Have you had the time to look past patch 1/7 of this series? 2/7
introduces a "test_todo" helper, the "test_expect_todo" is just the
basic top-level primitive.

I don't think we can categorically replace all of the
"test_expect_failure" cases, because in some of those it's too much of a
hassle to assert the exact current behavior, or we don't really care.

But I think for most cases instead of a:

	test_ki ! grep unwanted output

It makes more sense to do (as that helper does):

	test_todo grep --want yay --expect unwanted -- output

Which is quite a handful, which is why the series goes on to
e.g. introduce a todo_test_cmp, used e.g. like this (and we can easily
add more wrappers for common cases):

	cat >want <<-EOF &&
	$(git rev-parse HEAD)
	EOF
	cat >expect <<-\EOF &&
	error: can't rev-parse stuff
	EOF
	test_might_fail git some-cmd HEAD >actual &&
	todo_test_cmp want expect actual

I.e. if you just want to throw your hands in the air and say "I don't
care how this fails and just emit a 'not ok .. TODO' line" we already
have test_expect_failure for that use-case.

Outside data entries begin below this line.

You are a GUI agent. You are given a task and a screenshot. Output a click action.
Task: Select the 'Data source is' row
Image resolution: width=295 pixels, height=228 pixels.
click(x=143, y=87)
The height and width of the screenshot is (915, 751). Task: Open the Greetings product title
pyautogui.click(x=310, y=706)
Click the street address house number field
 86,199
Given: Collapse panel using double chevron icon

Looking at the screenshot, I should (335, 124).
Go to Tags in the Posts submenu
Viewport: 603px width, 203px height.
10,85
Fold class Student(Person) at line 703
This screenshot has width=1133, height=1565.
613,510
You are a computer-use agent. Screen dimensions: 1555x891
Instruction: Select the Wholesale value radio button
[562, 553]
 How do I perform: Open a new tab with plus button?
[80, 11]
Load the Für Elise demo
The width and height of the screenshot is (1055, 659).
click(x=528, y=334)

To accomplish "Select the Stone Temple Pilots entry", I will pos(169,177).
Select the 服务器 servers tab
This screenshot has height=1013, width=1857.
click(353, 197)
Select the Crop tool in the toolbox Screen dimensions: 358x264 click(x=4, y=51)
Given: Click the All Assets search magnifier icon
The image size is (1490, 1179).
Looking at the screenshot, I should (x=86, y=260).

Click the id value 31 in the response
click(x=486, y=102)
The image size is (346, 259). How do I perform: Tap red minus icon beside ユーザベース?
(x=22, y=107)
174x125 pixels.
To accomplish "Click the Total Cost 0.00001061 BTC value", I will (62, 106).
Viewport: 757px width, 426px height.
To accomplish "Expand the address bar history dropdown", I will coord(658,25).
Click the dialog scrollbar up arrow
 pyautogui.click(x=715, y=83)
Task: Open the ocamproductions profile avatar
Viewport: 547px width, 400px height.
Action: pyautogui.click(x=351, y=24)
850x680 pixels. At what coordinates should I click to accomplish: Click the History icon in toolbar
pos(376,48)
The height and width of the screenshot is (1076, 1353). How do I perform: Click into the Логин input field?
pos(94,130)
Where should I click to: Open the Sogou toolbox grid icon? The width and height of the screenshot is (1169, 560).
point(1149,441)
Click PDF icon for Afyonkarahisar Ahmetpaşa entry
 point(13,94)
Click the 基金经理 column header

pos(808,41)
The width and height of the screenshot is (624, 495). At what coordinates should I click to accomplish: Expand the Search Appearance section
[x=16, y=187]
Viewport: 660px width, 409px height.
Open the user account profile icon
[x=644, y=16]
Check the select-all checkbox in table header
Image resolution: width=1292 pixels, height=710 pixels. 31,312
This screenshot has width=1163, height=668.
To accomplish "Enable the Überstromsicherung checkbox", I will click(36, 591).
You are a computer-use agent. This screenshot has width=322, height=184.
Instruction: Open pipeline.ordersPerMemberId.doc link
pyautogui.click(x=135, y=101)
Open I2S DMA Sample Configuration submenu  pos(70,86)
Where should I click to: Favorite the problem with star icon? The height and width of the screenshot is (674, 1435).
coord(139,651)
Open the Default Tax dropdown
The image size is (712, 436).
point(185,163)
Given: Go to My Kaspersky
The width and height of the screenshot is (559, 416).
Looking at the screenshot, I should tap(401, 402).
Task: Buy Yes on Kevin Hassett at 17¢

I think in most other cases documenting that something is broken or
should behave differently shouldn't be synonymous with not caring *how*
that unwanted behavior works right now.

Understanding of your past commentary on this topic is that you strongly
objected to not having the test suite output reflect that a given test
was "not ok ... TODO" in some way. I.e. even though I think
"test_expect_success" has the approximate *semantics* we want we
shouldn't use those.

But I think the combination of "test_expect_todo" and the "test_todo"
primitive should satisfy that, and will give us accurate assertions
about what we're actually doing now.